Canonical types used to translate between packages.

Supertype of different kinds of canonical objects.

A Cartesion to Polar map. First dimension is interpreted as radial distance, second as an angle. The unit circle is mapped to the square [-1,1]x[-1,1].

ComplexToVector()
ComplexToVector{T}()

Map a complex number $a+bi$ to the length 2 vector $[a; b]$.

See also: VectorToComplex.

The composition of several maps.

A composite lazy map is defined in terms of several other maps.

A DerivedMap inherits all of its properties from another map, but has its own type.

A DeterminantMap returns the determinant of the result of a given map.

Identity map with dynamic size determined by a dimension field.

Equal <: CanonicalType

A canonical object that is equal but simpler.

Equivalent <: CanonicalType

A canonical object that is equivalent but may have different type.

The constant map f(x) = c.

Map a flattened vector to a nested one.

An affine map for any combination of types of A and b.

A GenericLinearMap is a linear map y = A*x for any type of A.

Translation by a generic vectorlike object.

IsMap()

indicates an object implements the map interface.

Isomorphism{T,U} <: TypedMap{T,U}

An isomorphism is a bijection between types that preserves norms.

A lazy volume element evaluates to diffvolume(m, x) on the fly.

A lazy inverse stores a map m and returns inverse(m, x).

A lazy Jacobian J stores a map m and returns J(x) = jacobian(m, x).

A lazy map has an action that is defined in terms of other maps. Those maps are stored internally, and the action of the lazy map is computed on-the-fly and only when invoked.

MapStyle(m)

Trait to indicate whether or not m implements the map interface.

The lazy multiplication of one or more maps.

Map a nested vector or tuple to a flat vector.

NotMap()

indicates an object does not implement the Map interface.

NumberToVector()
NumberToVector{T}()

Map a number x to the length 1 vector [x].

See also: VectorToNumber.

A Polar to Cartesian map. The angle is mapped to the second dimension, radius to the first. The square [-1,1]x[-1,1] is mapped to the unit circle.

A product map is diagonal and acts on each of the components of x separately: y = f(x) becomes y_i = f_i(x_i).

An affine map with scalar representation.

A ScalarLinearMap is a linear map y = A*x for scalars.

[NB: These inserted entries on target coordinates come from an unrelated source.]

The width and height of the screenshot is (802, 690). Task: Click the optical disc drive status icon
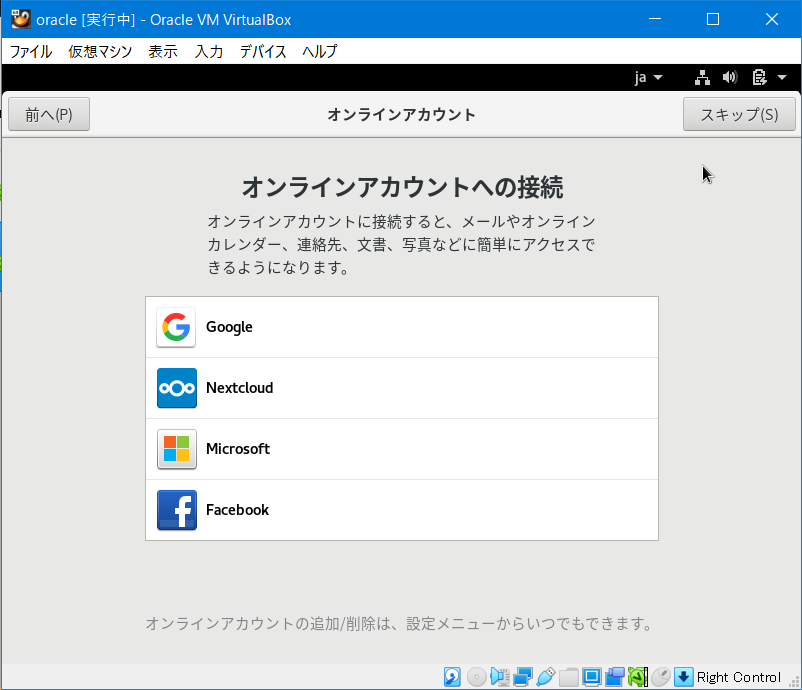tap(476, 676)
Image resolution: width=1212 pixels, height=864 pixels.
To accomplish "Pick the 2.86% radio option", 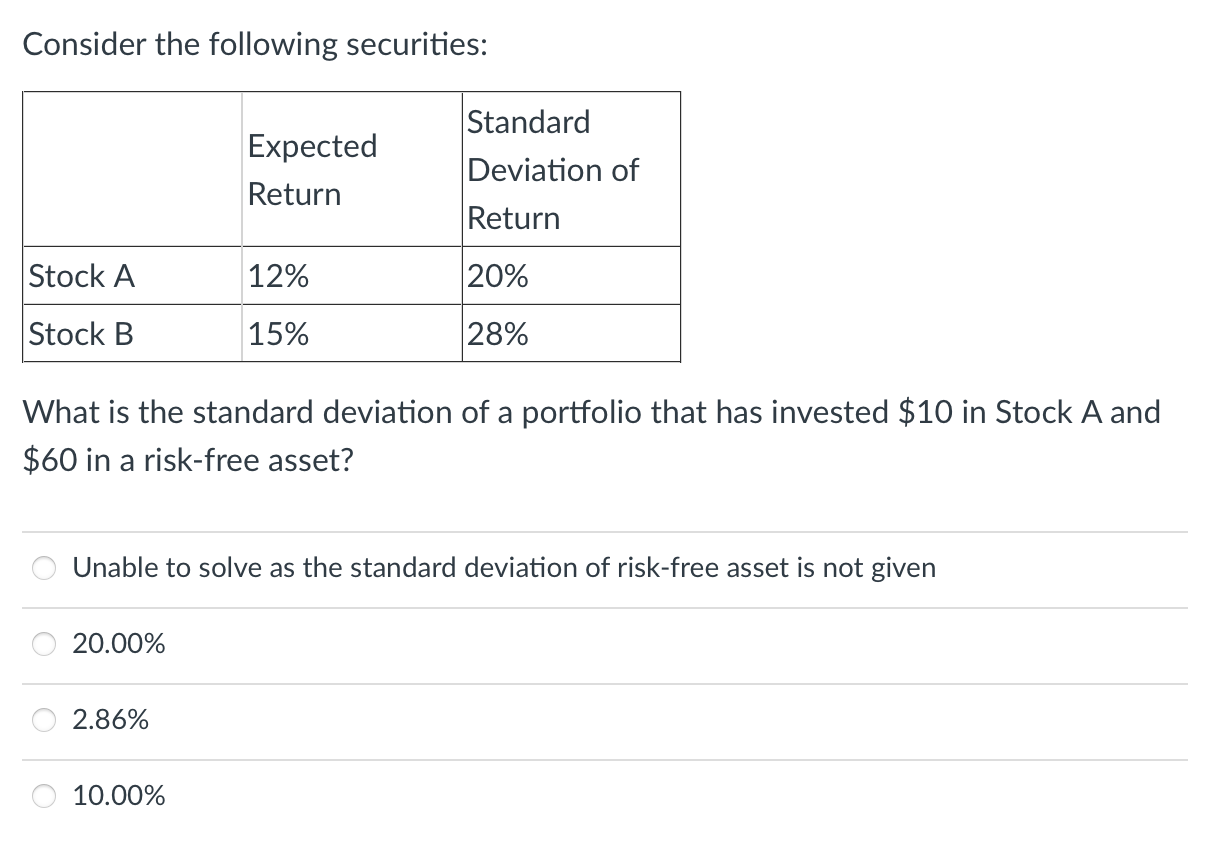I will pyautogui.click(x=46, y=721).
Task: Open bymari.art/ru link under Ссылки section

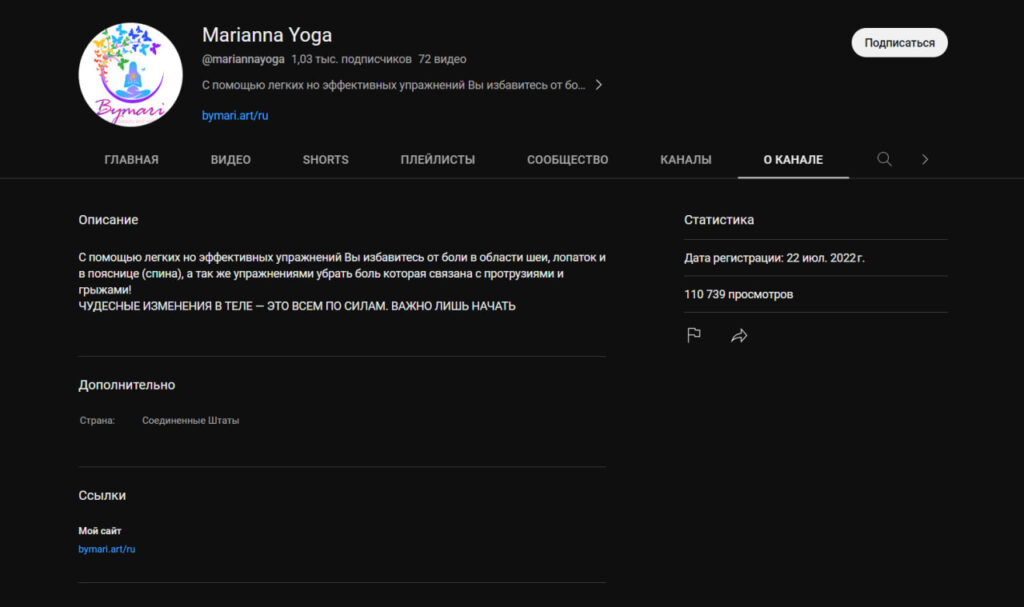Action: pyautogui.click(x=107, y=549)
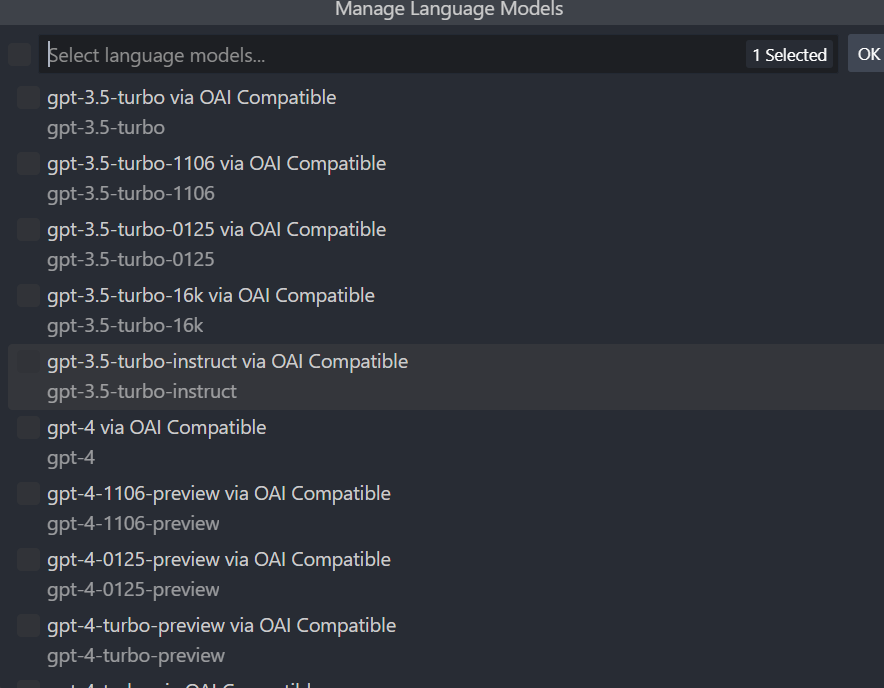Click the gpt-4-turbo-preview list entry
Image resolution: width=884 pixels, height=688 pixels.
click(222, 625)
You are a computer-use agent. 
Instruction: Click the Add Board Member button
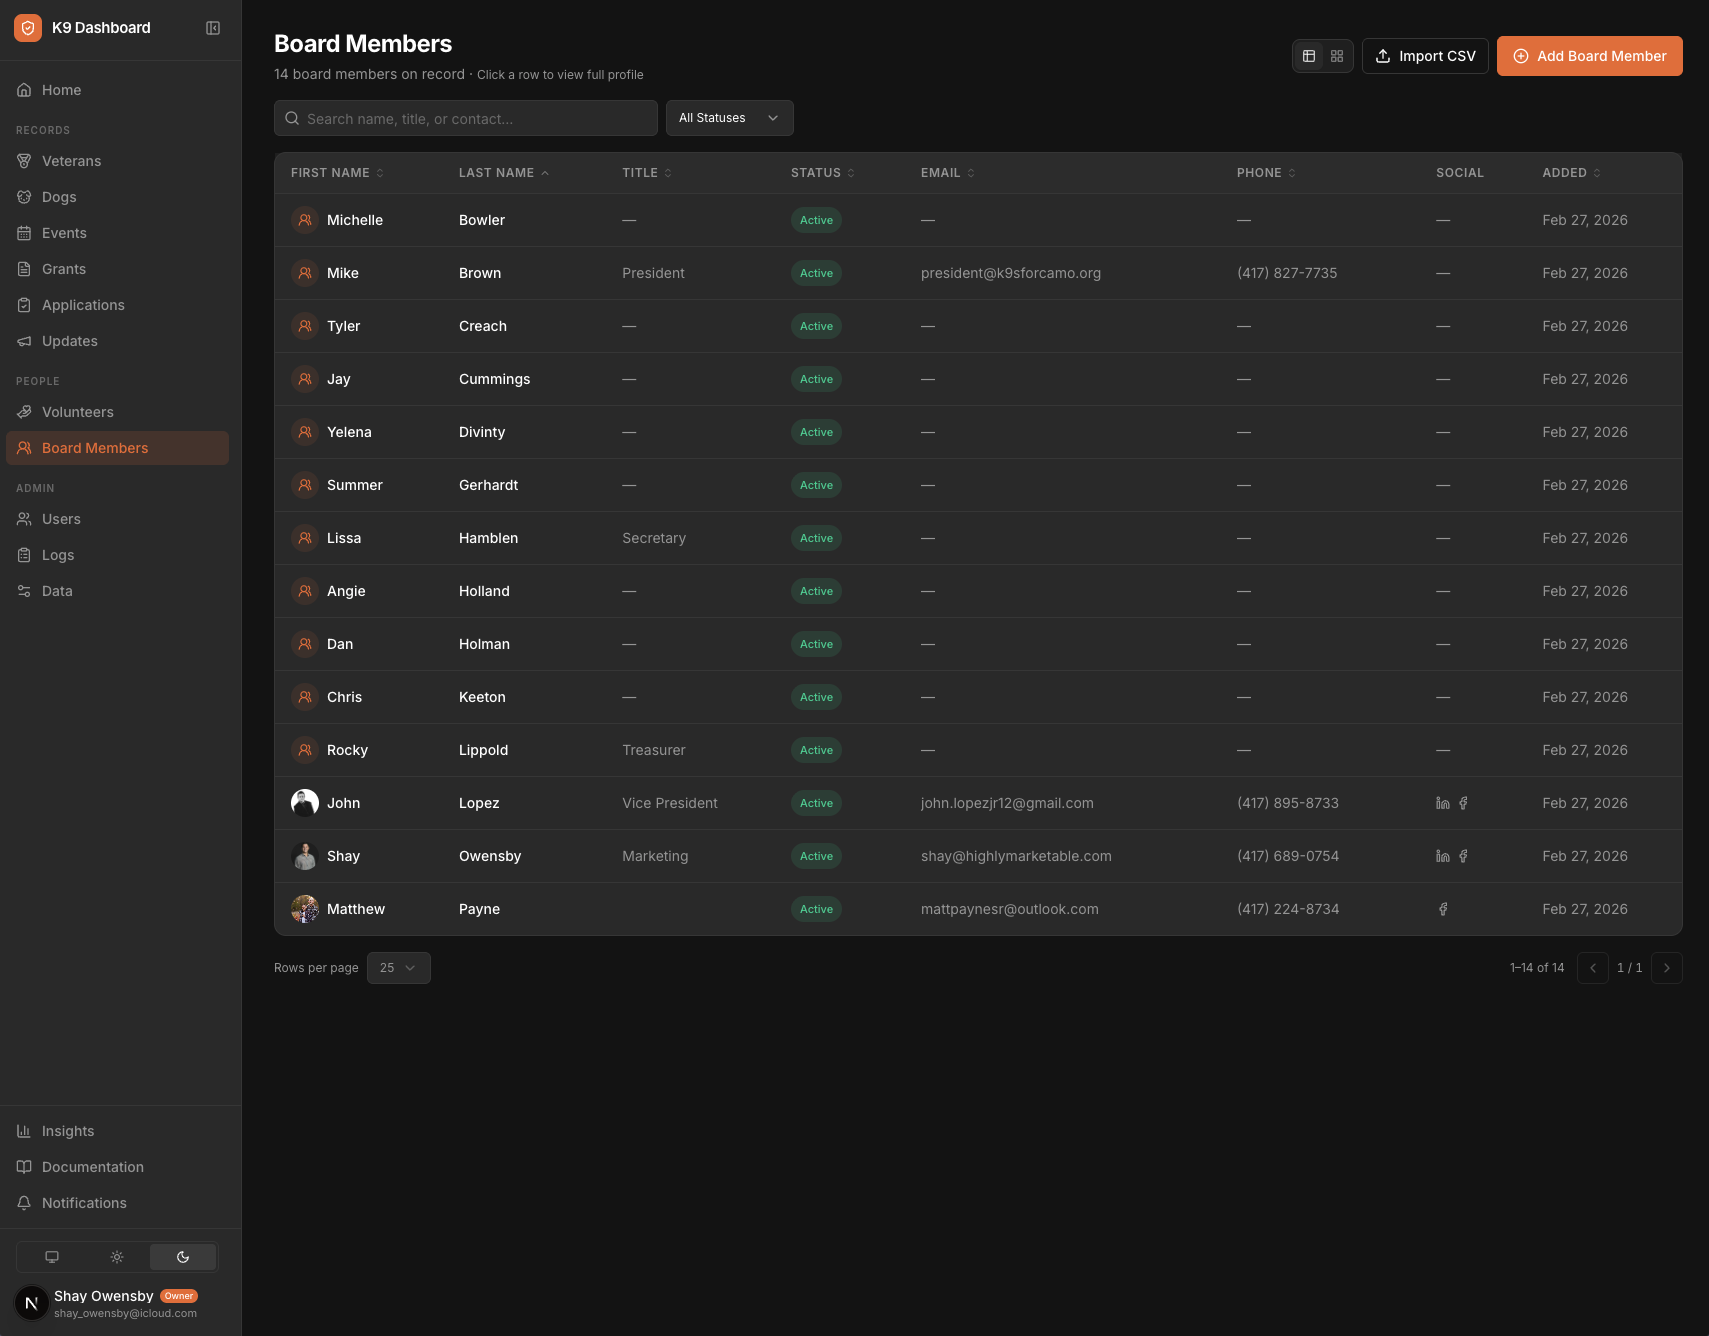[x=1589, y=56]
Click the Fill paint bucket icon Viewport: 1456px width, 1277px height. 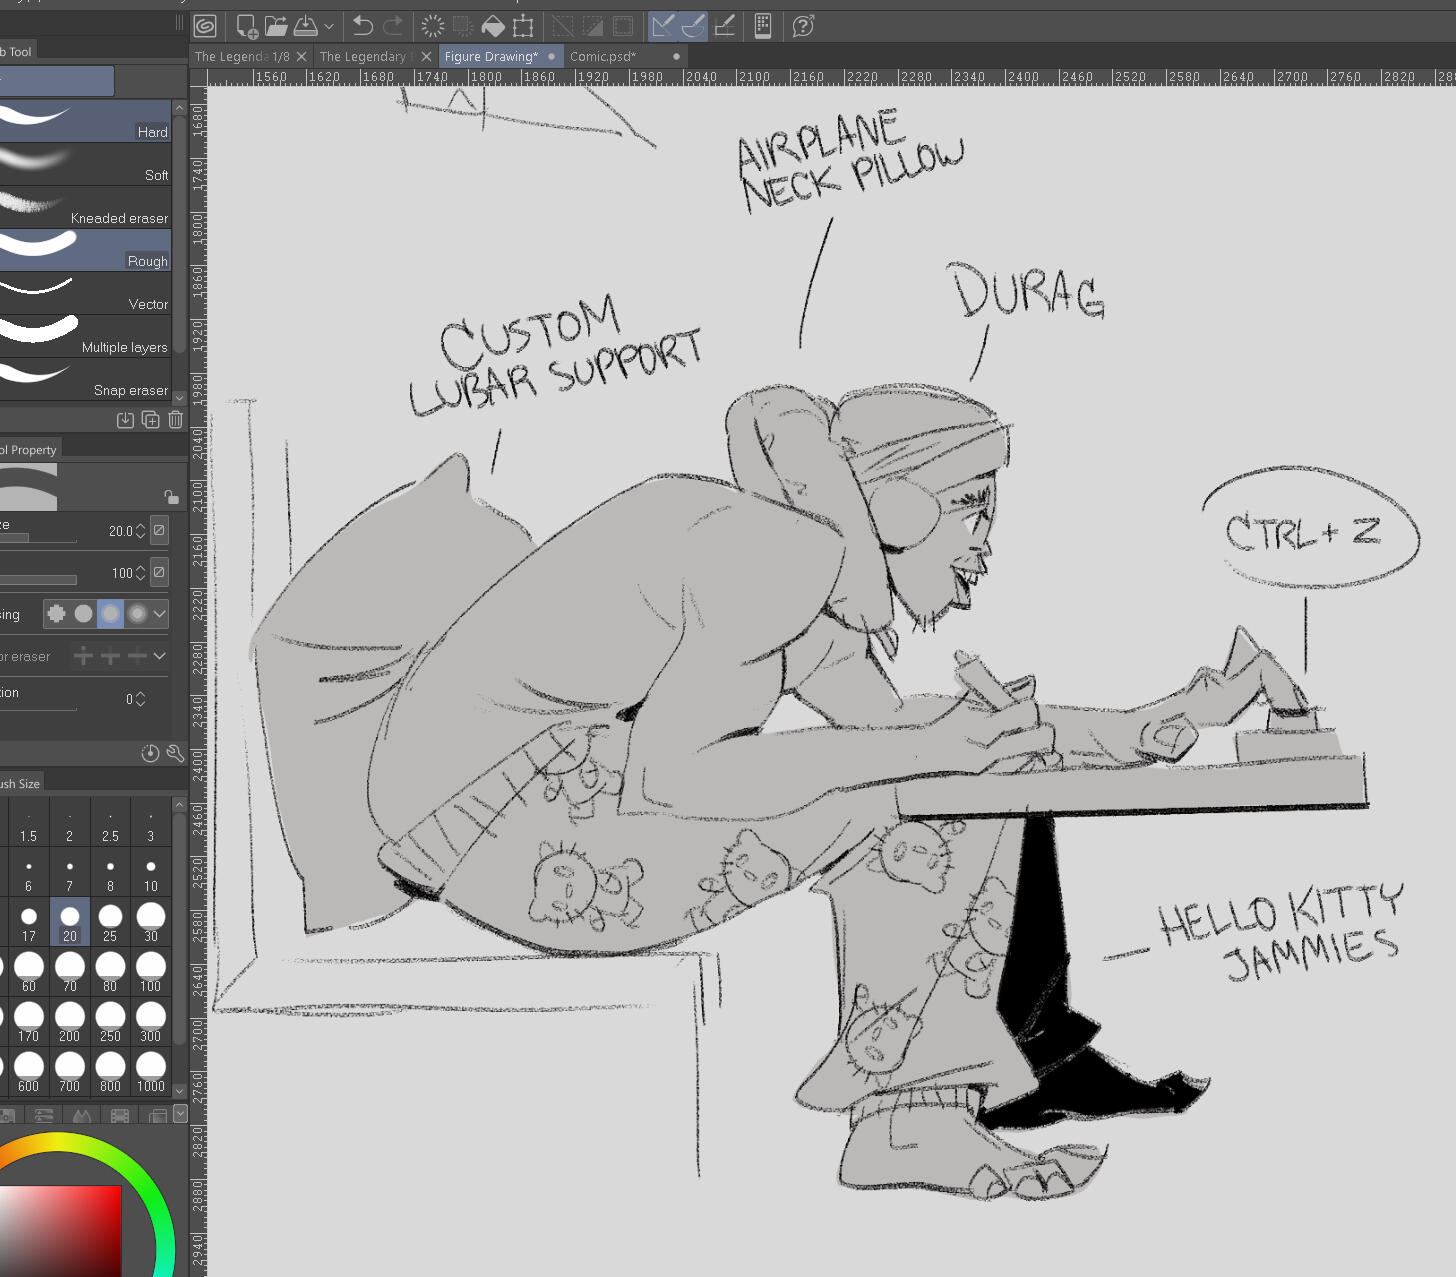tap(493, 26)
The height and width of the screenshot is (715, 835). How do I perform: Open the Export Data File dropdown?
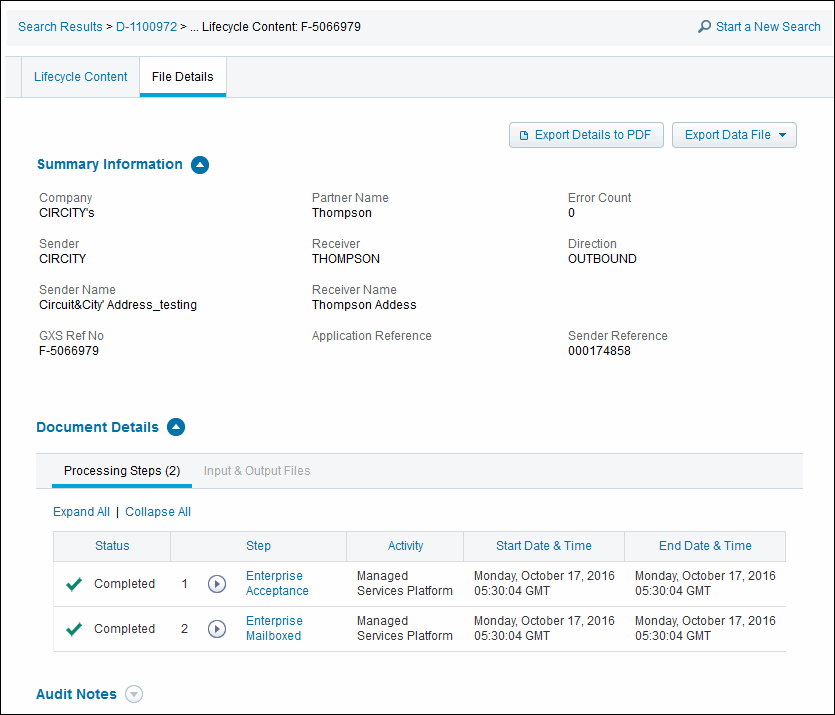pos(734,135)
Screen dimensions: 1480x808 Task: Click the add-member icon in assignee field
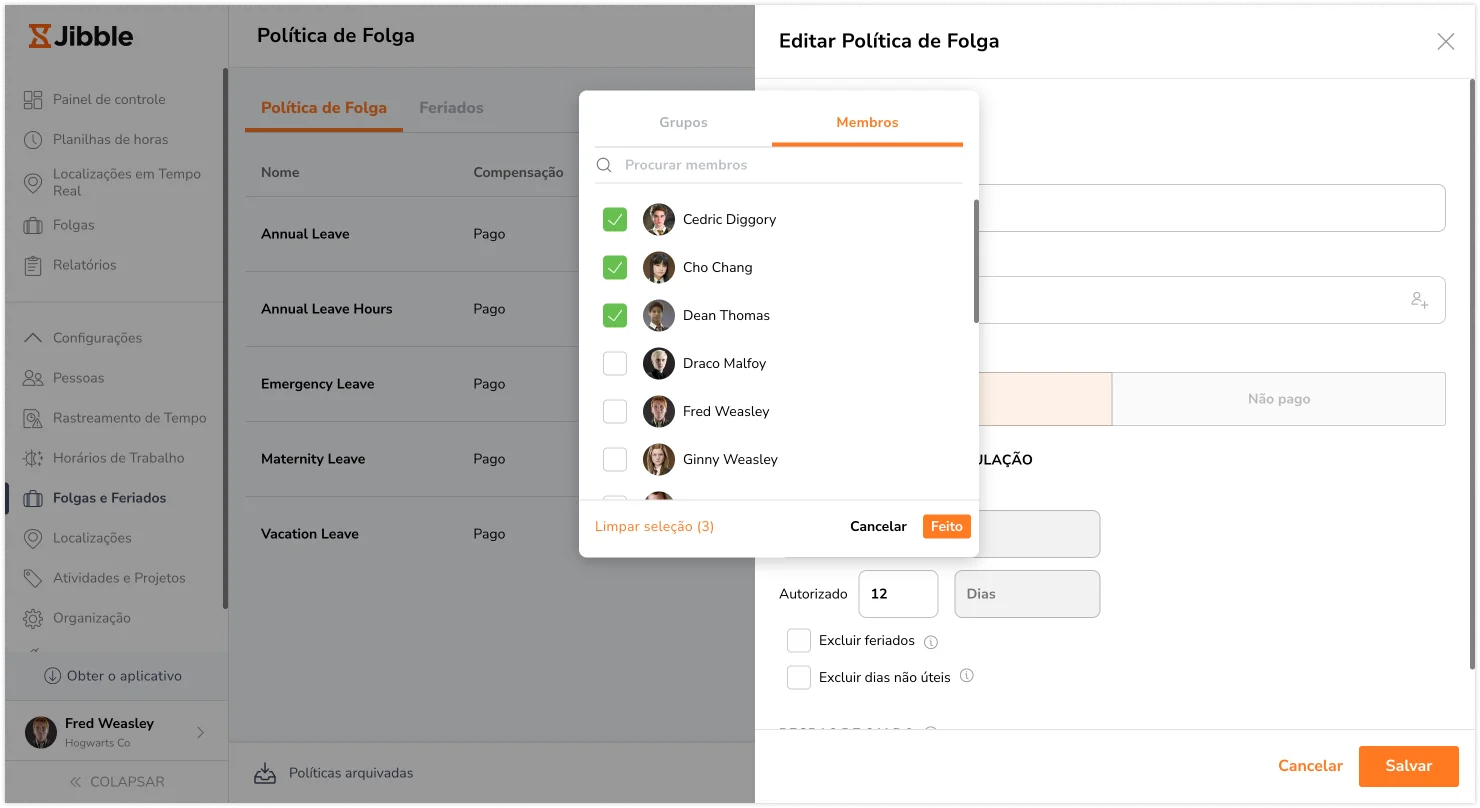tap(1419, 300)
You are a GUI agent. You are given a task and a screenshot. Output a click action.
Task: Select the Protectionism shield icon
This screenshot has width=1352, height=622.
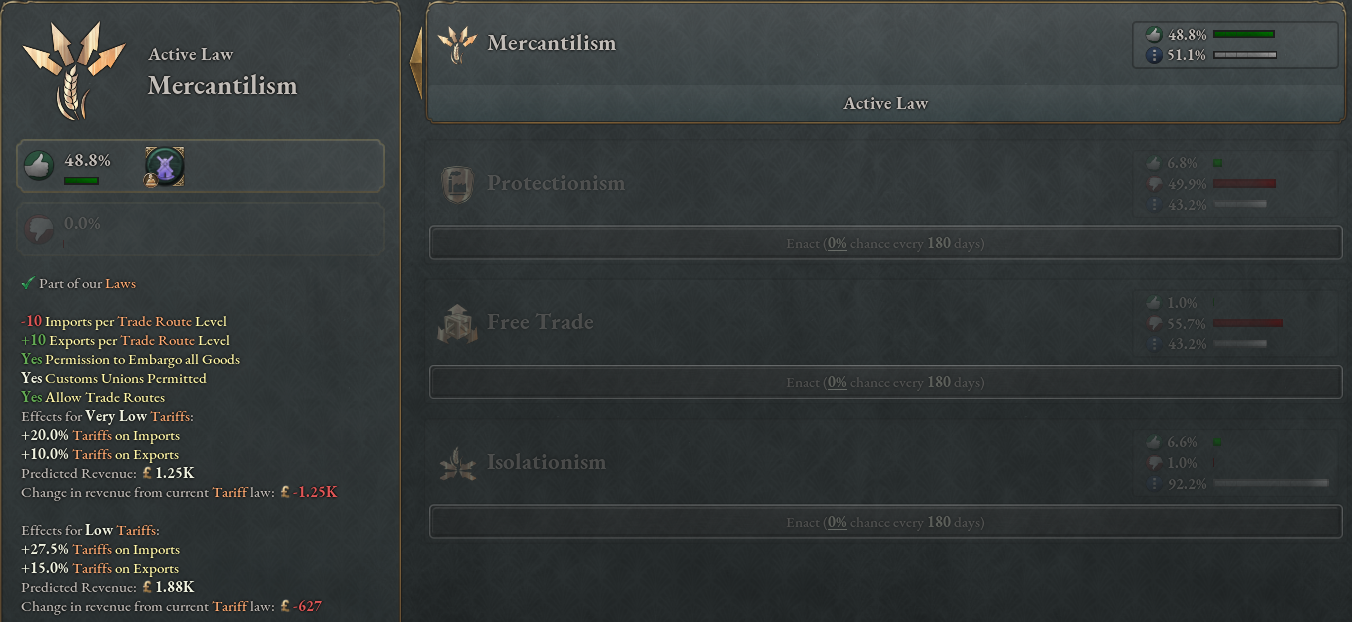(458, 183)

Translation by a scalar value.

A simple lazy map derives from a single other map.

An affine map with representation using static arrays.

A StaticLinearMap is a linear map y = A*x using static arrays.

Translation by a static vector.

The lazy sum of one or more maps.

A TupleProductMap is a product map with all components collected in a tuple. There is no vector-valued function associated with this map.

Map a tuple to a static vector.

A TypedMap{T,U} maps a variable of type T to a variable of type U.

The map [cos(2πt), sin(2πt)] from [0,1] to the unit circle in ℝ^2.

The map r*[cos(2πt), sin(2πt)] from [0,1]^2 to the unit disk in ℝ^2.

A VcatMap is a product map with domain and codomain vectors concatenated (vcat) into a single vector.

An affine map with array and vector representation.

A VectorLinearMap is a linear map y = A*x using vectors and matrices.

A VectorProductMap is a product map where all components are univariate maps, with inputs and outputs collected into a Vector.

VectorToComplex()
VectorToComplex{T}()

Map a length 2 vector $[a;b]$ to the complex number $a+bi$.

See also: ComplexToVector.

VectorToNumber()
VectorToNumber{T}()

Map a length 1 vector x to the number x[1].

See also: NumberToVector.

Map a static vector to a tuple.

Translation by a vector.

A WrappedMap{T} takes any object and turns it into a Map{T}.